Collected data entries
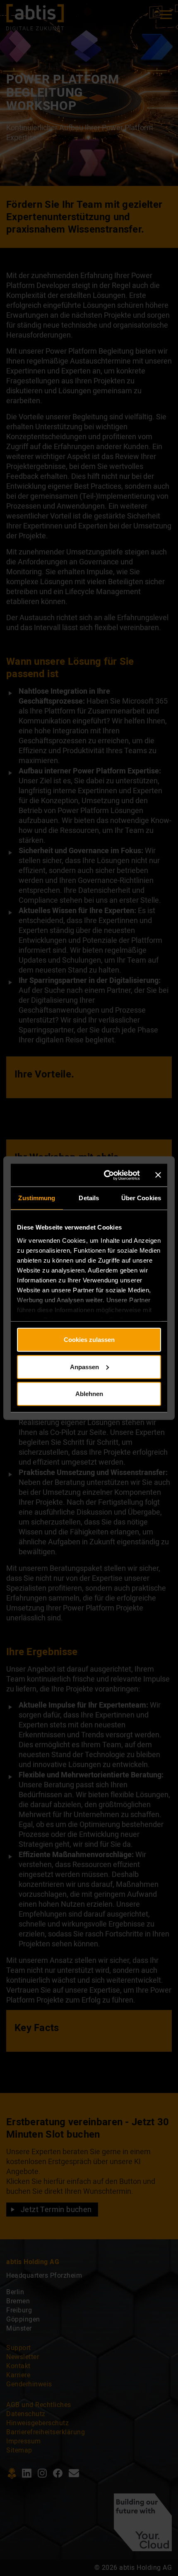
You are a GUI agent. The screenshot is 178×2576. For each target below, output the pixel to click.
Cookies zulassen (89, 1339)
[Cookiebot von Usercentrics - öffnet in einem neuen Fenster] (106, 1175)
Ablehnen (89, 1393)
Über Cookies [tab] (141, 1197)
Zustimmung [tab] (36, 1197)
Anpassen (84, 1366)
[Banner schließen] (158, 1175)
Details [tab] (89, 1197)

### YOUR ASSIGNMENT
The records above are to be repeated exactly, with every picture removed from the copy.

### ANSWER TO THIS TASK
You are a GUI agent. The screenshot is 178×2576. For each target below, output the pixel to click.
Cookies zulassen (89, 1339)
[Cookiebot von Usercentrics - öffnet in einem neuen Fenster] (106, 1175)
Ablehnen (89, 1393)
Über Cookies [tab] (141, 1197)
Zustimmung [tab] (36, 1197)
Anpassen (84, 1366)
[Banner schließen] (158, 1175)
Details [tab] (89, 1197)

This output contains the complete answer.